Red teaming is a common strategy for identifying weaknesses in generative
language models (LMs), where adversarial prompts are produced that trigger an
LM to generate unsafe responses. Red teaming is instrumental for both model
alignment and evaluation, but is labor-intensive and difficult to scale when
done by humans. In this paper, we present Gradient-Based Red Teaming (GBRT), a
red teaming method for automatically generating diverse prompts that are likely
to cause an LM to output unsafe responses.

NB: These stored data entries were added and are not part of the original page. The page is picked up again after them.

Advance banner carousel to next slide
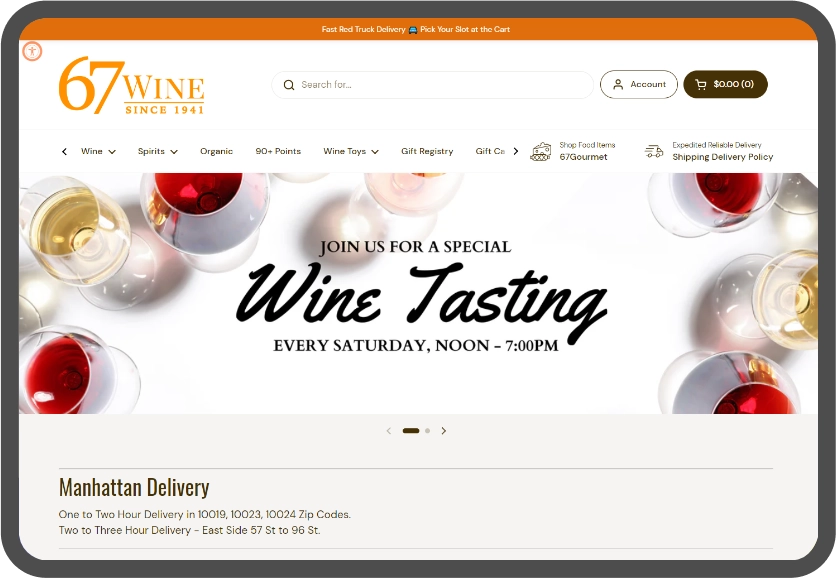Viewport: 836px width, 578px height. pyautogui.click(x=444, y=431)
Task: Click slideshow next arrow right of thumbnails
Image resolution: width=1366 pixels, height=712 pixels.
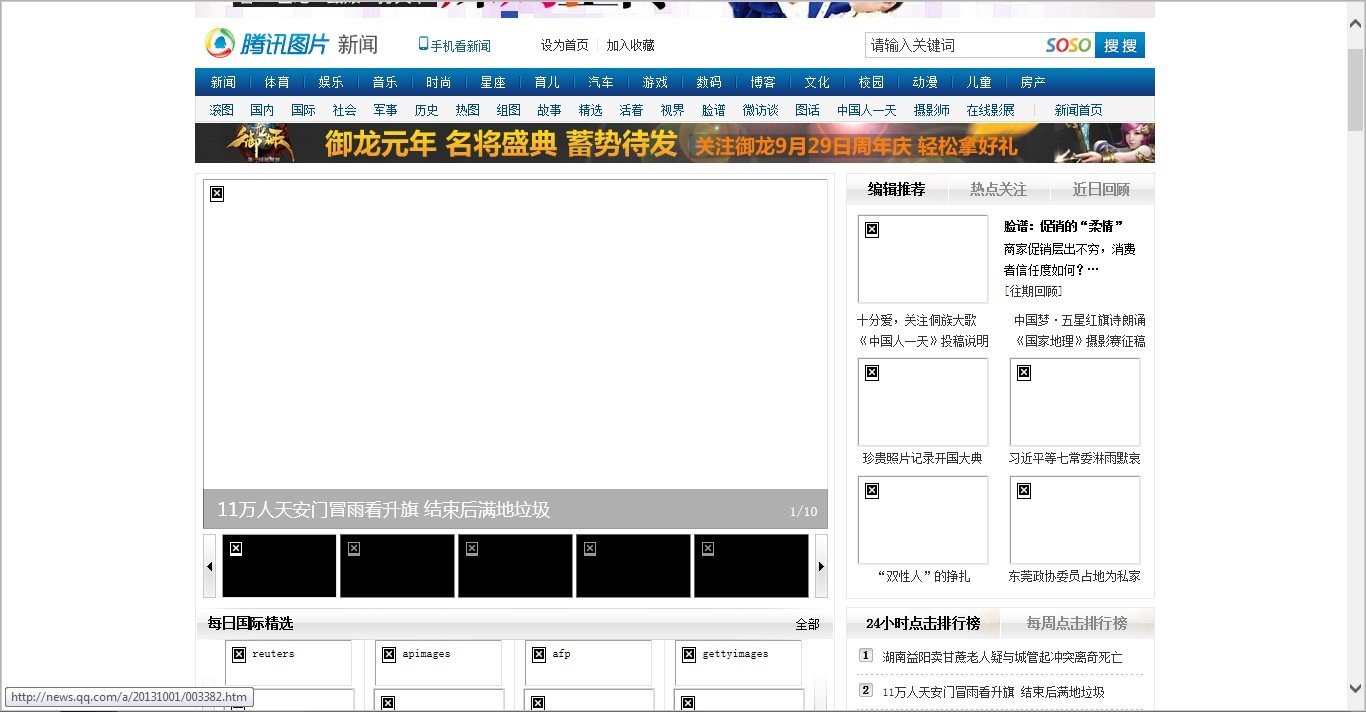Action: pyautogui.click(x=822, y=566)
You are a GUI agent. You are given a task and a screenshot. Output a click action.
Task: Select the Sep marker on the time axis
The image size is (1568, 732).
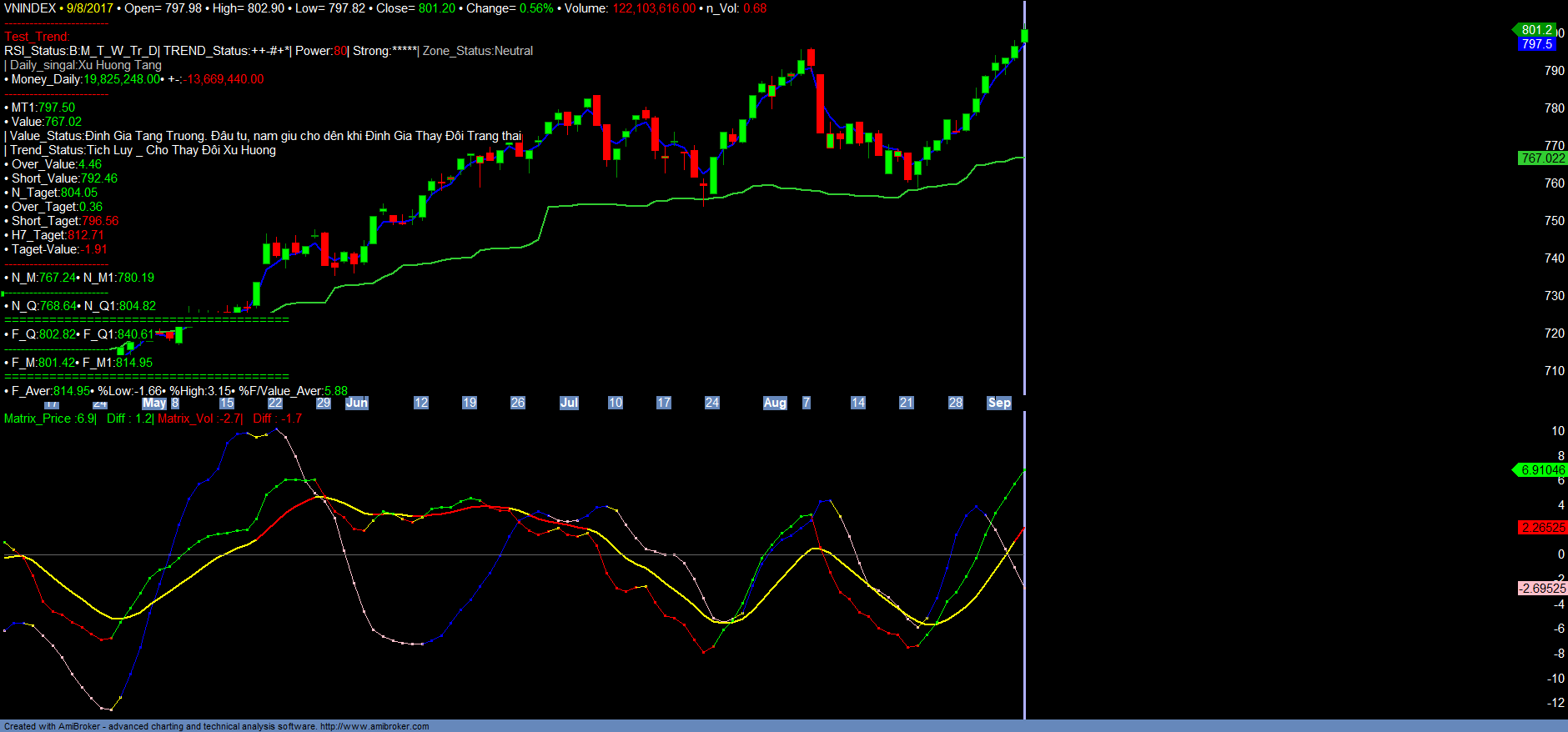tap(999, 403)
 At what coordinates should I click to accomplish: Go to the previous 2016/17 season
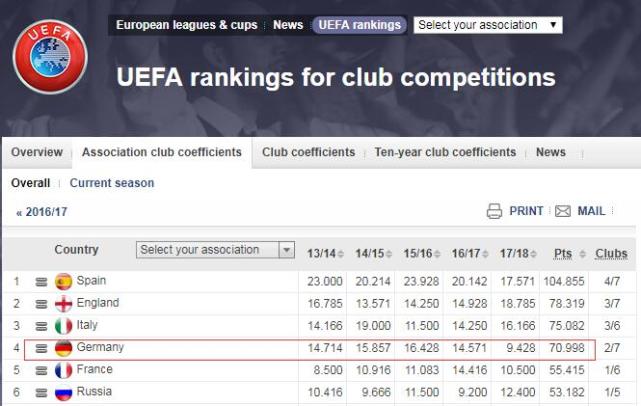41,212
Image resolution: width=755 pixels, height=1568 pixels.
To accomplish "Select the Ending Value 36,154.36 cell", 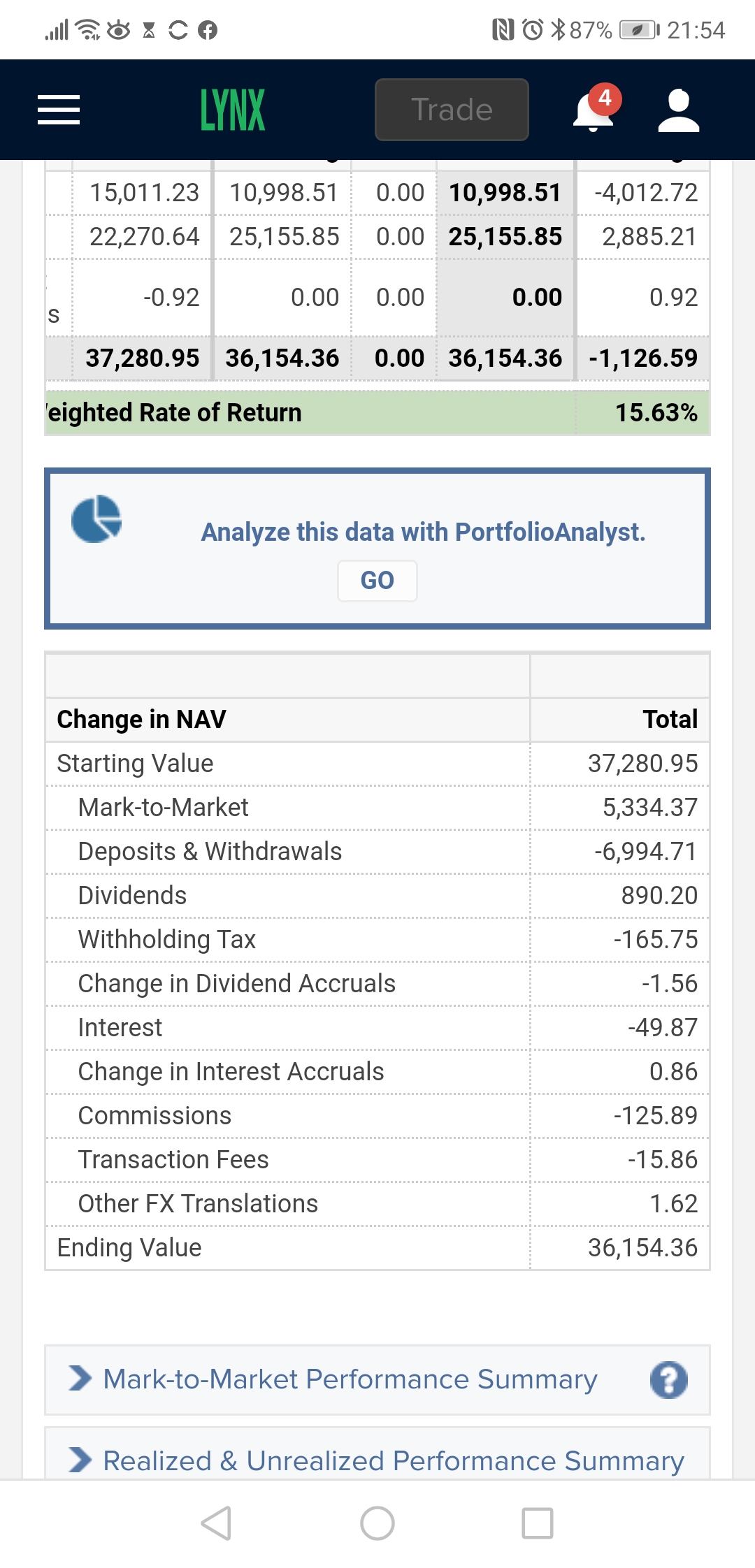I will [x=620, y=1248].
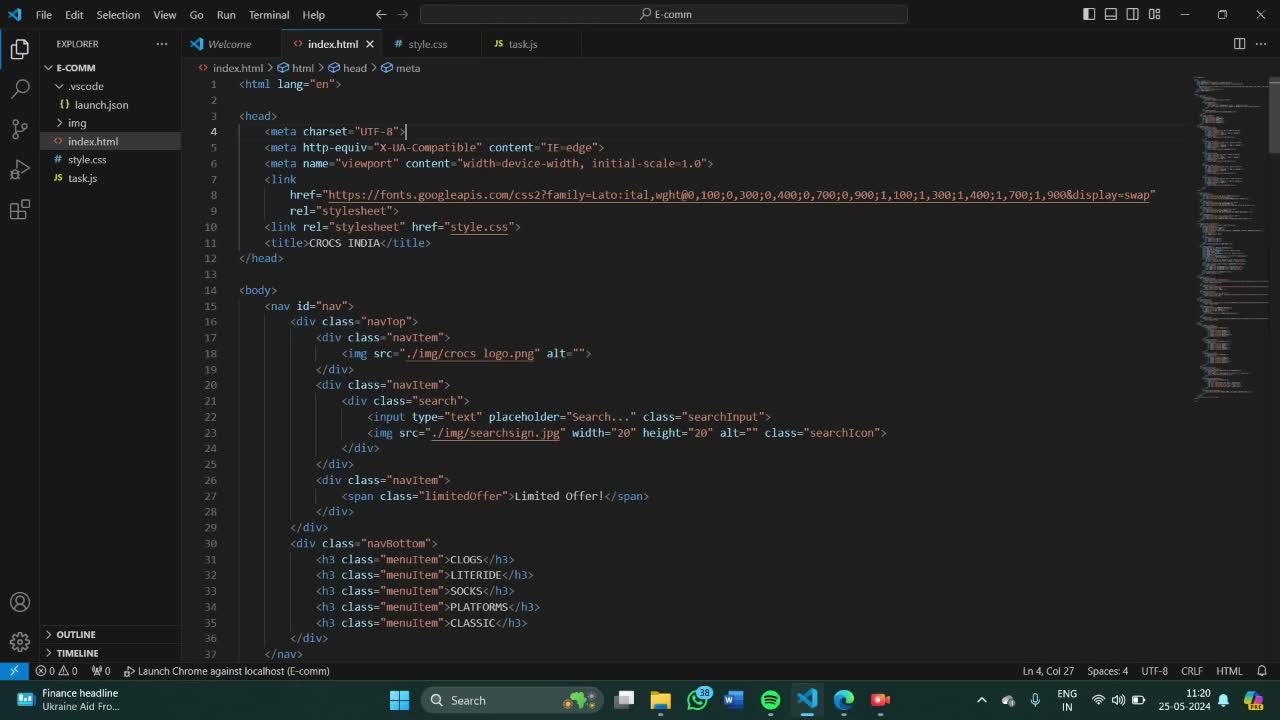Open the Source Control view
This screenshot has width=1280, height=720.
coord(20,129)
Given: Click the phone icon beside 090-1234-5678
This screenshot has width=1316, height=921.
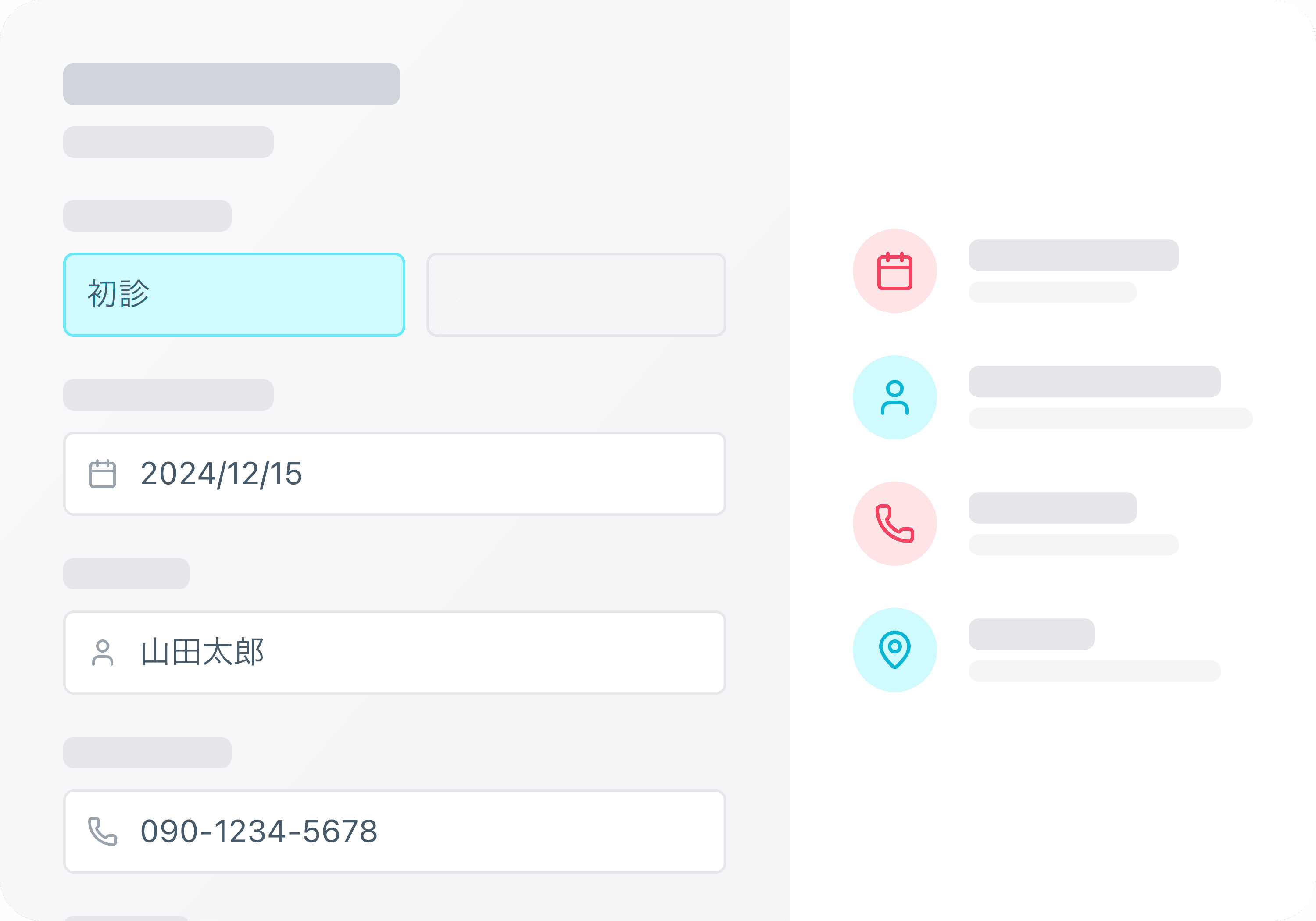Looking at the screenshot, I should 103,832.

GBRT is a form of prompt learning,
trained by scoring an LM response with a safety classifier and then
backpropagating through the frozen safety classifier and LM to update the
prompt. To improve the coherence of input prompts, we introduce two variants
that add a realism loss and fine-tune a pretrained model to generate the
prompts instead of learning the prompts directly. Our experiments show that
GBRT is more effective at finding prompts that trigger an LM to generate unsafe
responses than a strong reinforcement learning-based red teaming approach, and
succeeds even when the LM has been fine-tuned to produce safer outputs.

基于梯度的红队技术（GBRT）是一种自动生成多样的提示，很可能导致语言模型输出不安全回应的红队技术方法。通过将 LM 回应与安全分类器进行评分并通过冻结的安全分类器和 LM 进行反向传播来更新提示，我们训练了 GBRT。为了提高输入提示的连贯性，我们引入了两个变体，即添加现实损失和微调预训练模型以生成提示，而不是直接学习提示。实验结果表明，与强化学习为基础的红队技术方法相比，GBRT 在找到触发语言模型生成不安全回应的提示方面更为有效，即使该 LM 已被微调以生成更安全的输出。